If the delivered goods show defects that (possibly) endanger food safety, the Customer must immediately report this to the Supplier. The Supplier is entitled to instruct the Buyer to have (possibly) defective goods removed immediately from the market or from a storage place. The Customer is obliged to comply with such an instruction immediately and at the Supplier's first request. The mere suspicion of the Supplier that there is a possible defect is sufficient to proceed to such an instruction. The Customer is liable for damage suffered by the Supplier because the Customer does not or not sufficiently comply with such an instruction.
Article 9 - Suspension and termination of an Agreement
If the Customer fails to fulfil the obligations under an Agreement or in the event of liquidation, bankruptcy, debt restructuring, suspension of payments or attachment, the Supplier may, without notice of default and retaining all rights to compensation for costs and damage, suspend its obligations under an Agreement or dissolve an Agreement in whole or in part. The Customer shall be liable for any damage suffered by the Supplier as a result, including but not limited to the storage costs of items held by the Supplier in connection with the performance of an Agreement.

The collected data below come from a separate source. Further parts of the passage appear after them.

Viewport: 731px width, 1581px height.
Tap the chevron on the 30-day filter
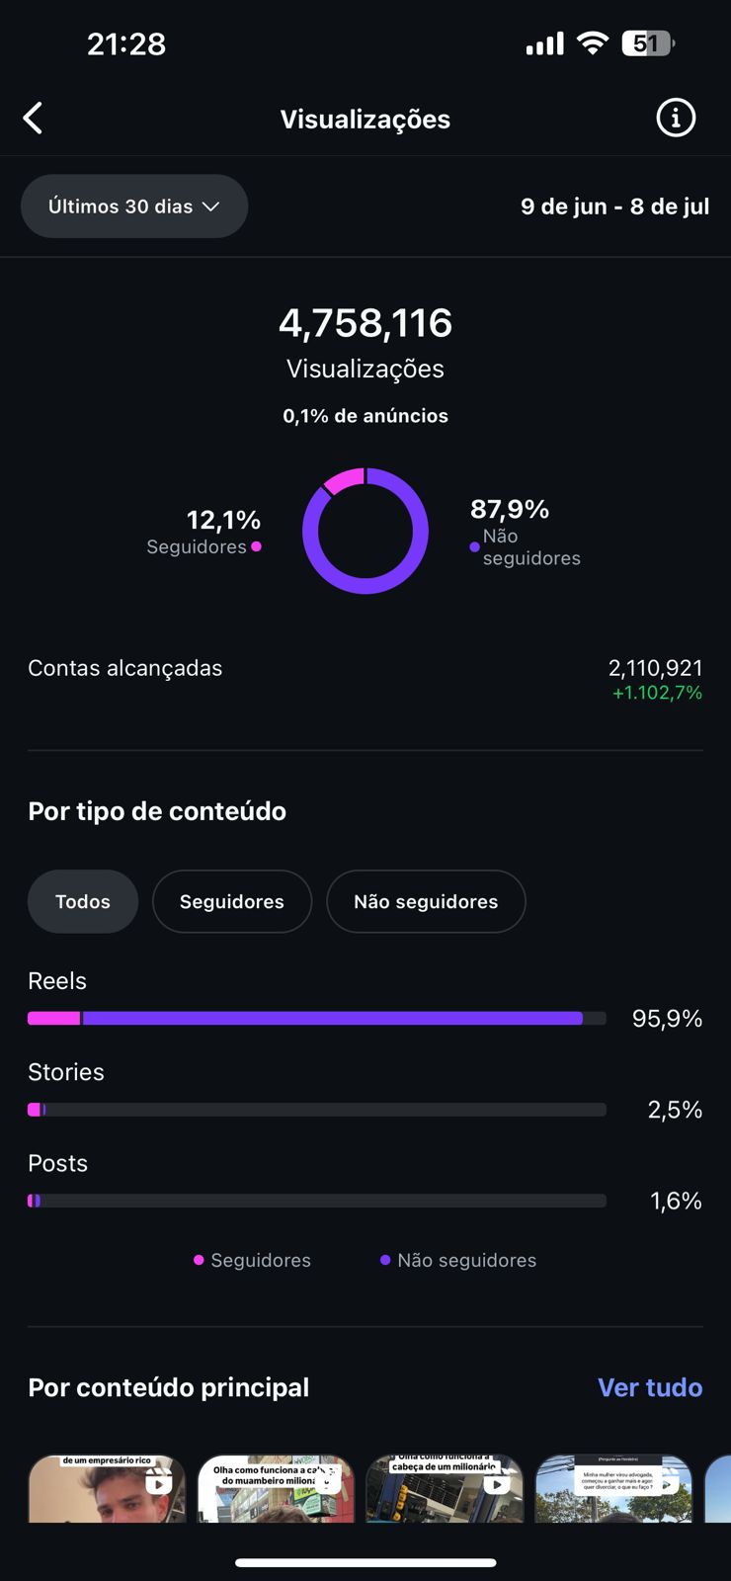coord(210,207)
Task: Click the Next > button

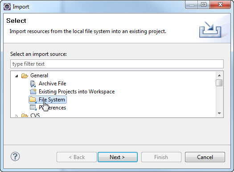Action: (x=118, y=157)
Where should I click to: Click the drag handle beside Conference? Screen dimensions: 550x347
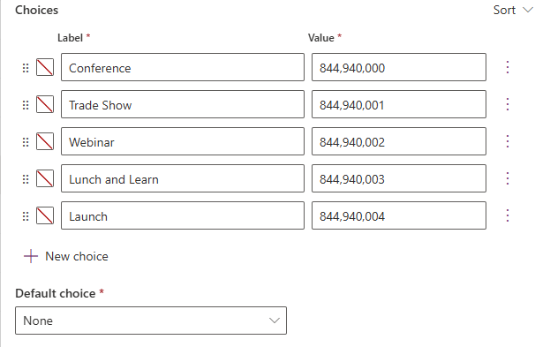(x=26, y=68)
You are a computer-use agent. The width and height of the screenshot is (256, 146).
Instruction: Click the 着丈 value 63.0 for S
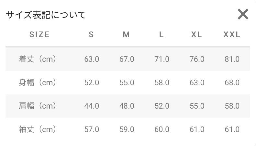click(92, 59)
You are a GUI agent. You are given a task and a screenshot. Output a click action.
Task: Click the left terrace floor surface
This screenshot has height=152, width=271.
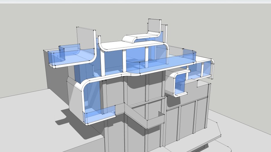coord(78,59)
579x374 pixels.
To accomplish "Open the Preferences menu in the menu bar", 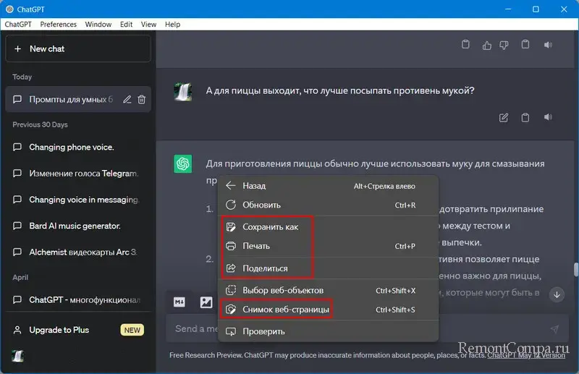I will 58,24.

The Supplier may terminate an Agreement, at any time and for any reason, in writing subject to three months' notice. The Customer is not entitled to compensation in this case.
Article 10 - Final provisions
The Supplier processes personal data of the Customer for the performance of an Agreement in accordance with the General Data Protection Regulation. The Supplier's privacy policy is published on the website: www.vanzutven.com.
If any provision of these general terms and conditions, an offer or an Agreement is invalid, the remaining provisions will remain in force.
These general terms and conditions and all offers from and agreements with the Supplier shall be governed exclusively by Dutch law. The applicability of the 1980 United Nations Convention on Contracts for the International Sale of Goods (CISG) is excluded. Any disputes shall be settled by the competent court of the District Court of Oost-Brabant, location ’s-Hertogenbosch, without prejudice to the right of appeal and cassation.